[Start of EXCERPTED DATA]
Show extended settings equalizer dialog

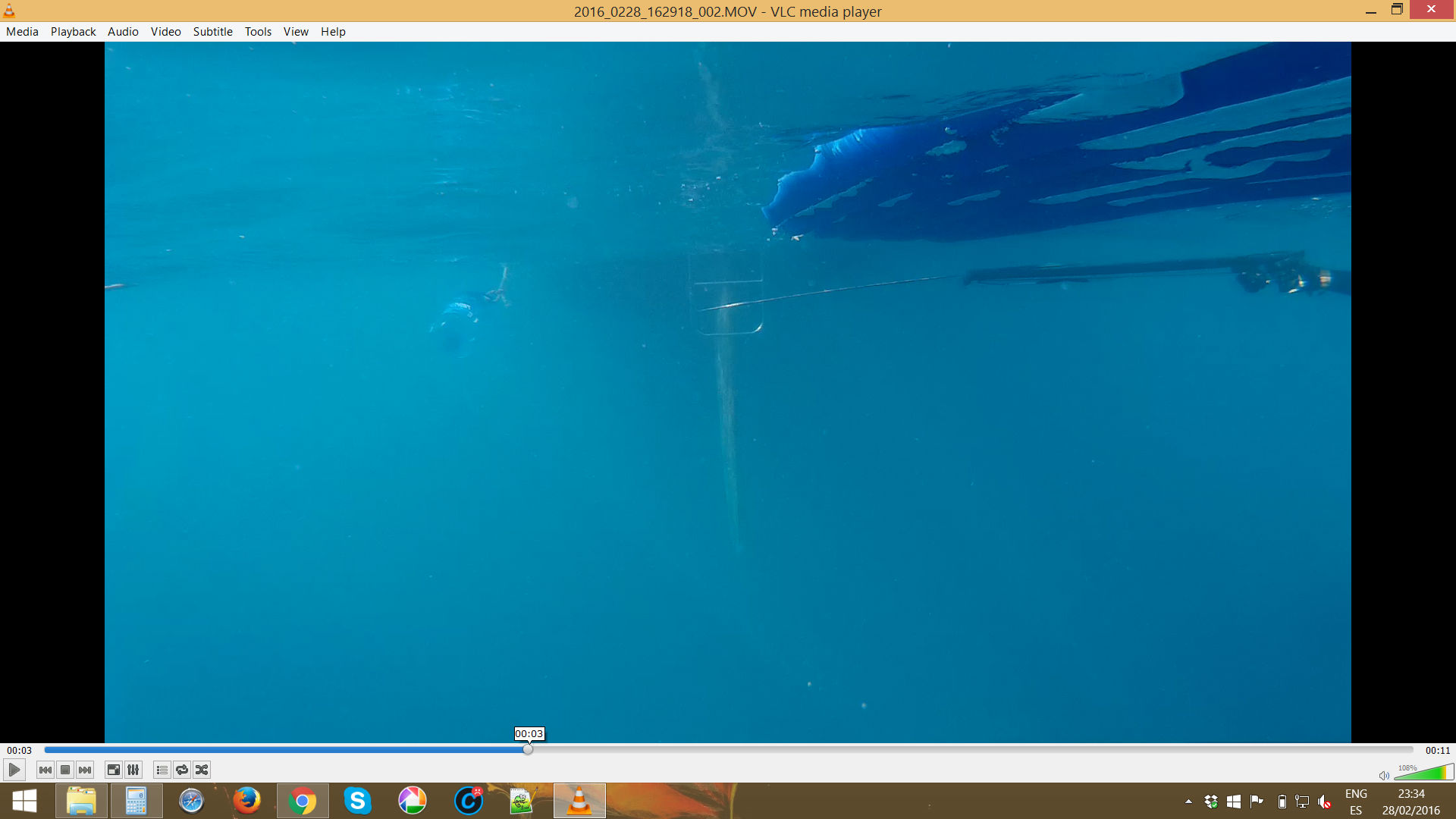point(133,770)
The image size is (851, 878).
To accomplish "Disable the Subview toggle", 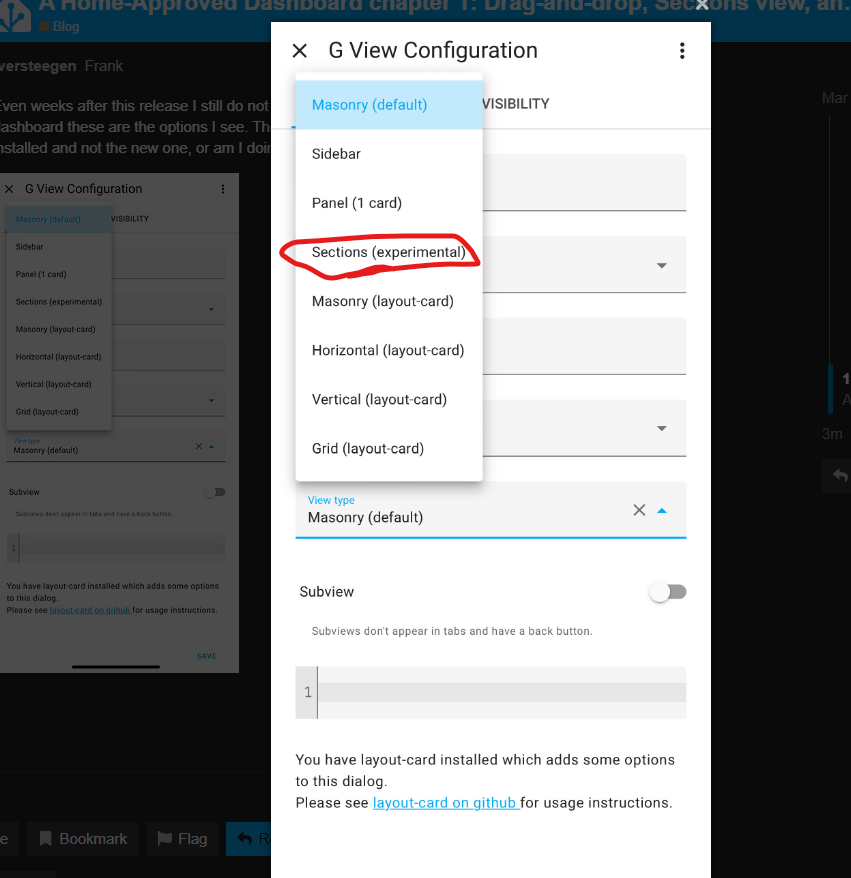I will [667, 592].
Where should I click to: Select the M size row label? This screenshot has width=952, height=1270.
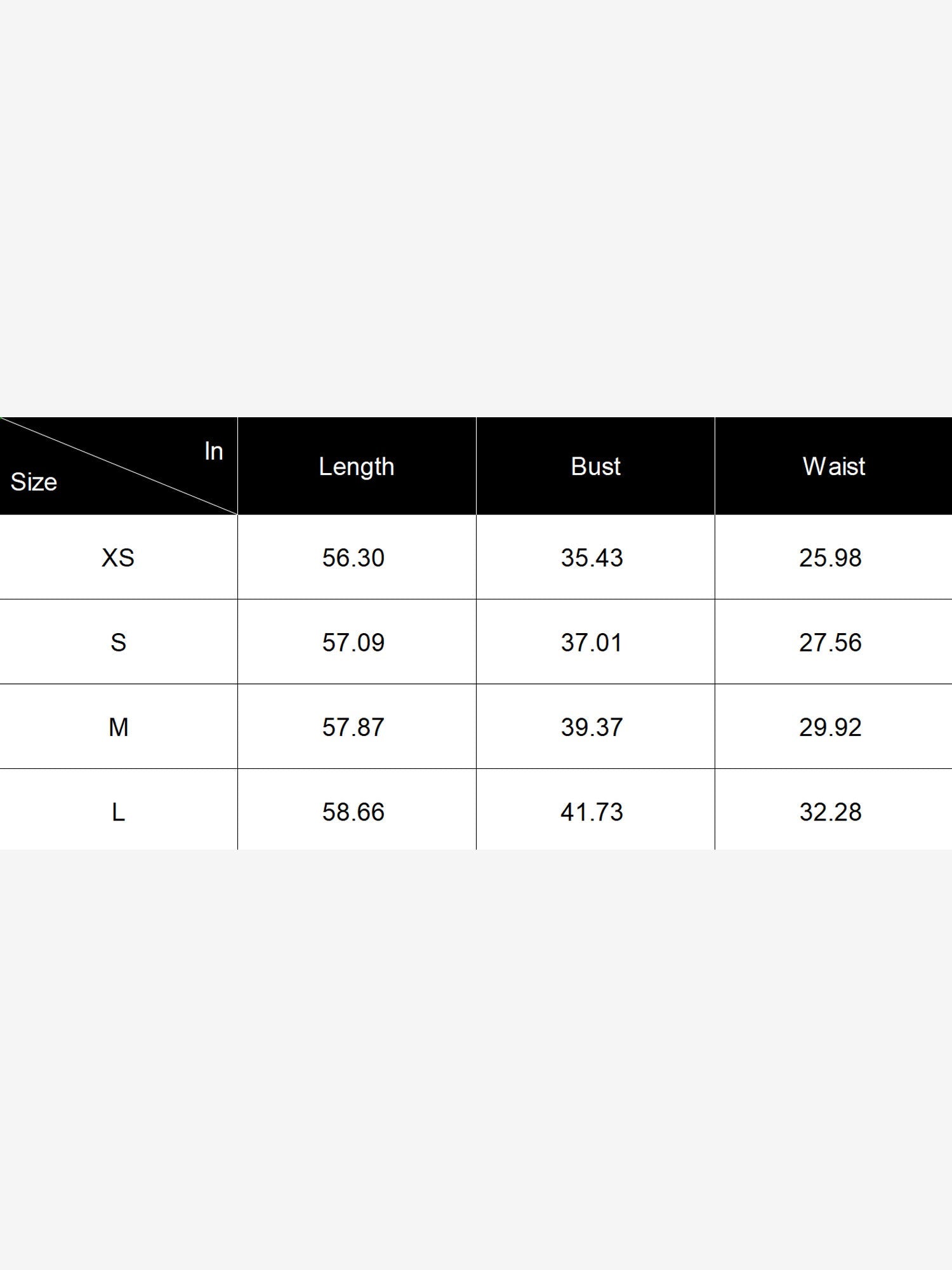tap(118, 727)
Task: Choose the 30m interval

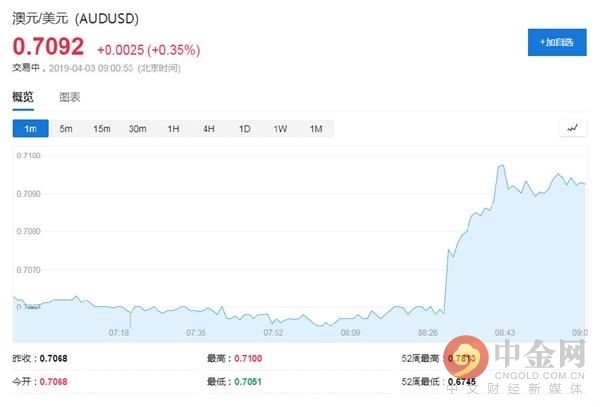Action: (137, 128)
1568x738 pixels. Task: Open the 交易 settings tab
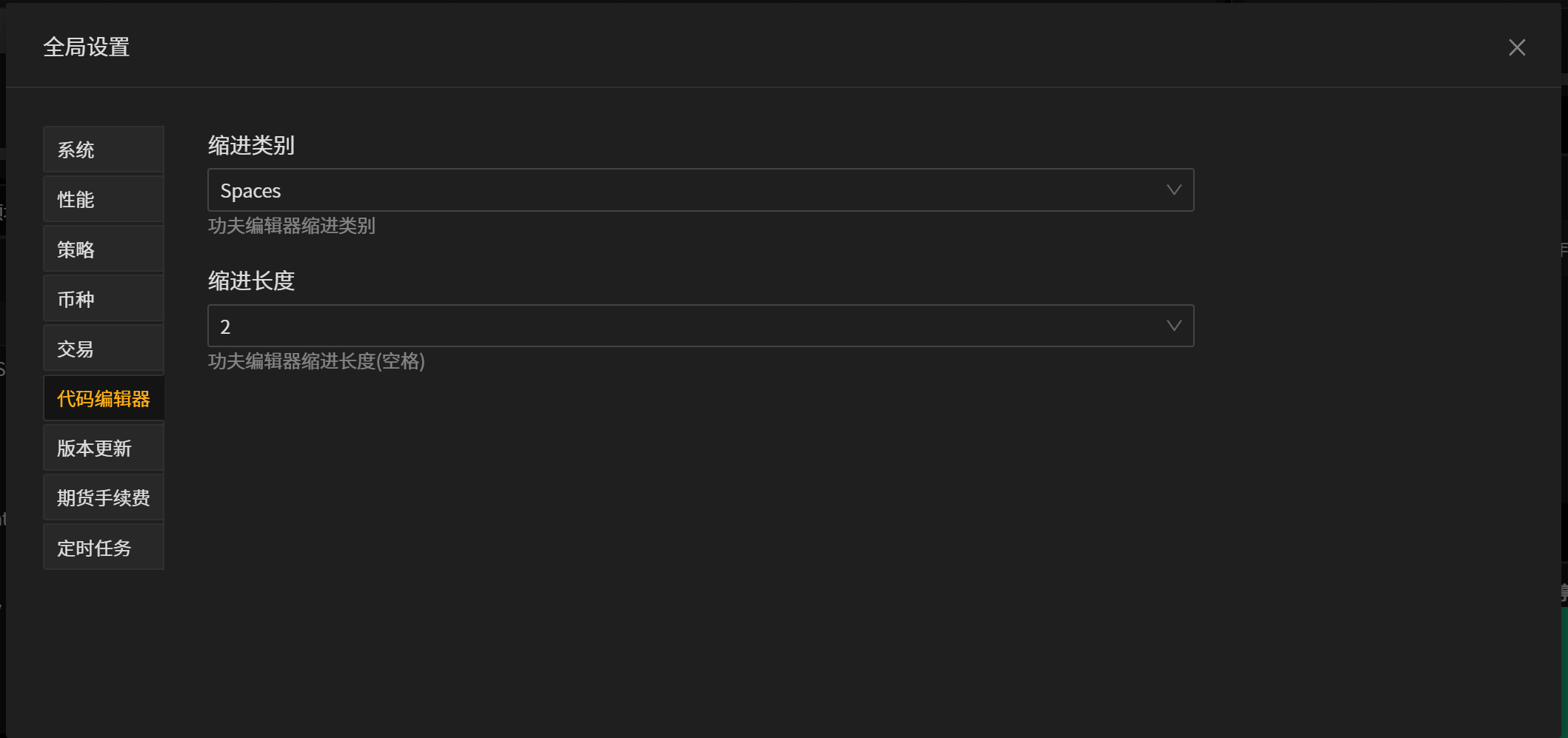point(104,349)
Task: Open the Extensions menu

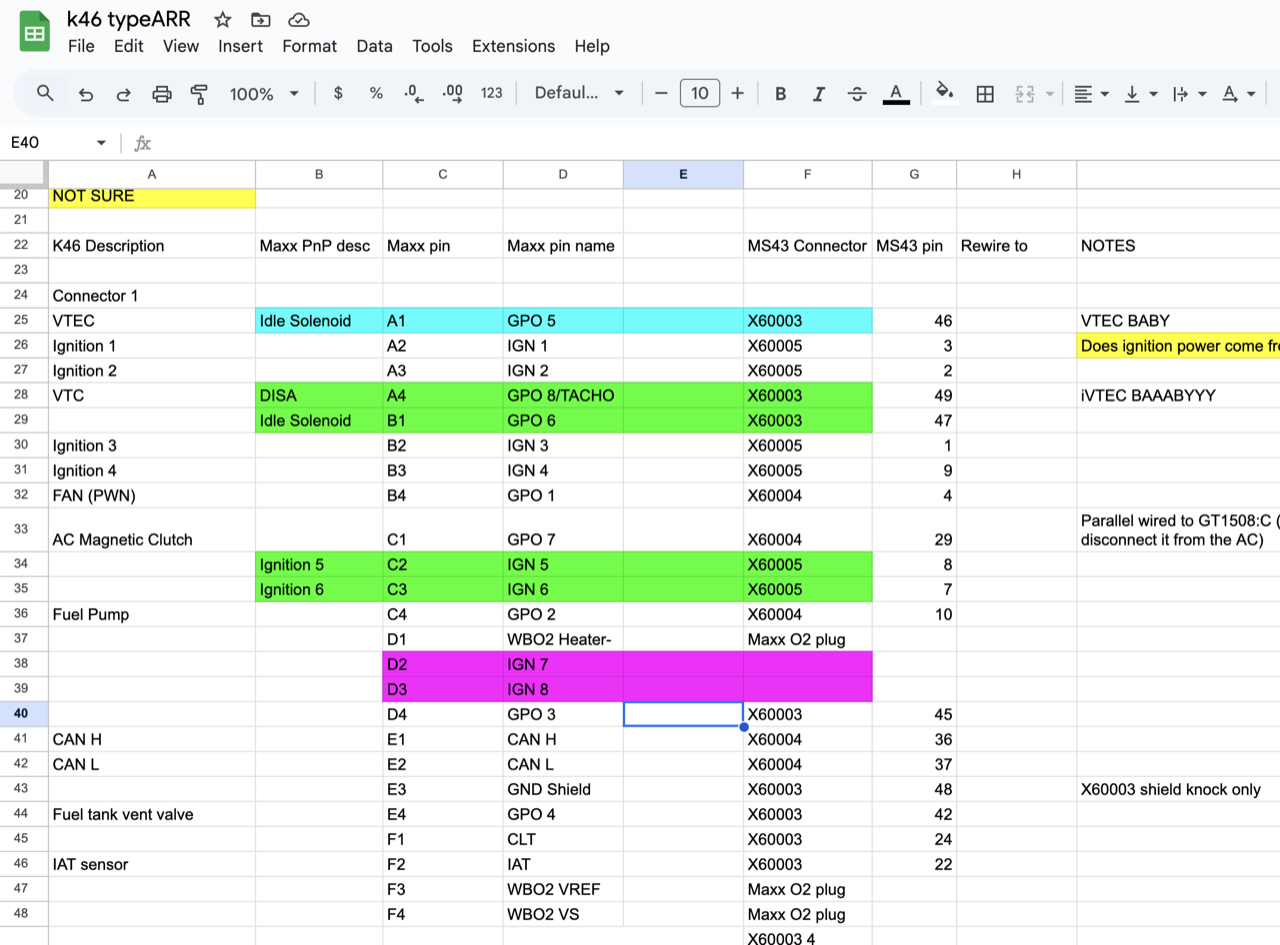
[End of EXCERPTED DATA]
◆ **WHAT YOU ARE ASKED TO DO**
Extract every line of the listing above that contains the word "Open", treating uppercase and lowercase as different.

◆ **ANSWER IN FULL**
1568x738 pixels. Task: Open the 交易 settings tab
Task: Open the Extensions menu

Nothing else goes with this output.